It is interesting how God speaks to us. This past week I was on retreat at a Jesuit retreat house. For me, a retreat is a time for quiet, prayer, reading and walking. (I walk a lot on retreats.) On one of these walks, I came across a little bench given to the retreat center in memory of a deceased Jesuit priest. On the bench was engraved a saying that, I am guessing, this Jesuit was known for. The saying is, “If the horse is dead, it is prudent to dismount.” (Fr. Bob Hanlon, S.J.) Jesuit wisdom at its finest!
There is wisdom in the saying. How much of our time and energy do we spend trying to ride dead horses? If we are nursing a grudge or a grievance, we are trying to ride a dead horse. If we are comfortable in a habit of sin, we are trying to ride a dead horse. If we are holding on to a prejudice, we are trying to ride a dead horse. If we give in to the voices of negativity and doubt in our lives, we are trying to ride a dead horse. If we take pleasure in gossip, we are trying to ride a dead horse. If we are active in an addiction, we are trying to ride a dead horse. If we need to control persons and situations, we are trying to ride a dead horse. There are many ways of trying to ride a dead horse.

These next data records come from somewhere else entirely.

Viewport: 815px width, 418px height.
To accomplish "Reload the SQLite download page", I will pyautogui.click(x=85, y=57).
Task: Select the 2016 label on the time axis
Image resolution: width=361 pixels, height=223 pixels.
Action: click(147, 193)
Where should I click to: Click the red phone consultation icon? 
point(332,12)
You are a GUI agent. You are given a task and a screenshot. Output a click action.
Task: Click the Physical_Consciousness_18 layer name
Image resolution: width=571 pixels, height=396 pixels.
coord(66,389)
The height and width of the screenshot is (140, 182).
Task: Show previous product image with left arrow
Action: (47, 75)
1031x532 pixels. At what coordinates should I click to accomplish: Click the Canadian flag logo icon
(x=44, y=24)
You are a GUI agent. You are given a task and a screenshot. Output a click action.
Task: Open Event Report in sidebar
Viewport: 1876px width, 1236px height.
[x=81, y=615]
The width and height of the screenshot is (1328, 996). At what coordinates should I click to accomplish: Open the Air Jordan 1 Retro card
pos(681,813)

There is wisdom in the saying. A good examination for each of us is asking the question: what are the dead horses in my life that I am trying to ride and is now the time to dismount?
The gospel for this Sunday is not easy (Lk. 12:49-53). Jesus … a source of division and not peace? This does not seem right. Jesus does not come to sow discord but, as we are told elsewhere in the gospels, Jesus fully understands human nature. Jesus comes to bring new and true life but he knows our weakness in sin. Some will accept this call to new life and some will fight and kick against it.
Jesus comes to each of us – in love and in truth – and says, “It is time to stop trying to ride that dead horse.” Not only does he say “it is time”, he gives us the grace – he is the grace – to dismount and to walk away from the dead horse into the newness of true life.
Because of this we read in the Letter to the Hebrews, “…let us rid ourselves of every burden and sin that clings to us (in other words, “Get off that dead horse!”) and persevere in running the race that lies before us while keeping our eyes fixed on Jesus…”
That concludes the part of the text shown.